(SUPPLIED RECORDS begins)

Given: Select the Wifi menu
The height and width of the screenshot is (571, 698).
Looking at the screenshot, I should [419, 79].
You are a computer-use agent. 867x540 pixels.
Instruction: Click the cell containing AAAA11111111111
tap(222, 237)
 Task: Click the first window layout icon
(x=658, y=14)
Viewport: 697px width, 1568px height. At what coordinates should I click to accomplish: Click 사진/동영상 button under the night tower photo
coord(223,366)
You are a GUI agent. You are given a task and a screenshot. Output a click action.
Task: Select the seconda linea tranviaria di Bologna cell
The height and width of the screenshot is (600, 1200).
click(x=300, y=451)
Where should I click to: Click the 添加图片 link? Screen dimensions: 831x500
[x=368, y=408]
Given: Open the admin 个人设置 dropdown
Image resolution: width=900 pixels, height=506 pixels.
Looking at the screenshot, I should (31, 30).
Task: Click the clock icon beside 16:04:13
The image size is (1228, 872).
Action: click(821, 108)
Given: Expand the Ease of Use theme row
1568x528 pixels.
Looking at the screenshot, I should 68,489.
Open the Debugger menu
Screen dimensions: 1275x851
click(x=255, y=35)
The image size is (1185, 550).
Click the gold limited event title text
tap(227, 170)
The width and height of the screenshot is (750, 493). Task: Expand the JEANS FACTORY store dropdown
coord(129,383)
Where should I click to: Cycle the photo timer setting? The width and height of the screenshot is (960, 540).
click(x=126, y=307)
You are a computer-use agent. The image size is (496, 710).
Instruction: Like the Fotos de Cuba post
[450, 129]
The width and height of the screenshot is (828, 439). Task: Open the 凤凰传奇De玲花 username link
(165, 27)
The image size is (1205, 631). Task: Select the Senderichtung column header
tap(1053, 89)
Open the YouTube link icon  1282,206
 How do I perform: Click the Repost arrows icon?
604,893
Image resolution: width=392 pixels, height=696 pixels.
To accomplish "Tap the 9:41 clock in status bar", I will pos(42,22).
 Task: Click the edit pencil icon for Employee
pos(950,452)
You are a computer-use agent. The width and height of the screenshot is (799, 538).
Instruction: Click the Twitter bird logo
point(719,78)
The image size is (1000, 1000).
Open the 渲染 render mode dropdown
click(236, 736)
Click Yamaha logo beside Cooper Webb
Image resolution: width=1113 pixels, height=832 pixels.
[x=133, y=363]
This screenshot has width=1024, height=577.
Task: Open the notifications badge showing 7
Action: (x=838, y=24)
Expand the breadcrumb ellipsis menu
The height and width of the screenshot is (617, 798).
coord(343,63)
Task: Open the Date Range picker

(SUPPLIED RECORDS ends)

Give again, word for word, every line of the listing above from the one with "Task: Click the clock icon beside 16:04:13" to the one with "The image size is (1185, 550).", both inclusive, and nothing beyond them.

Task: Click the clock icon beside 16:04:13
The image size is (1228, 872).
Action: click(821, 108)
Given: Expand the Ease of Use theme row
1568x528 pixels.
Looking at the screenshot, I should 68,489.
Open the Debugger menu
Screen dimensions: 1275x851
click(x=255, y=35)
The image size is (1185, 550).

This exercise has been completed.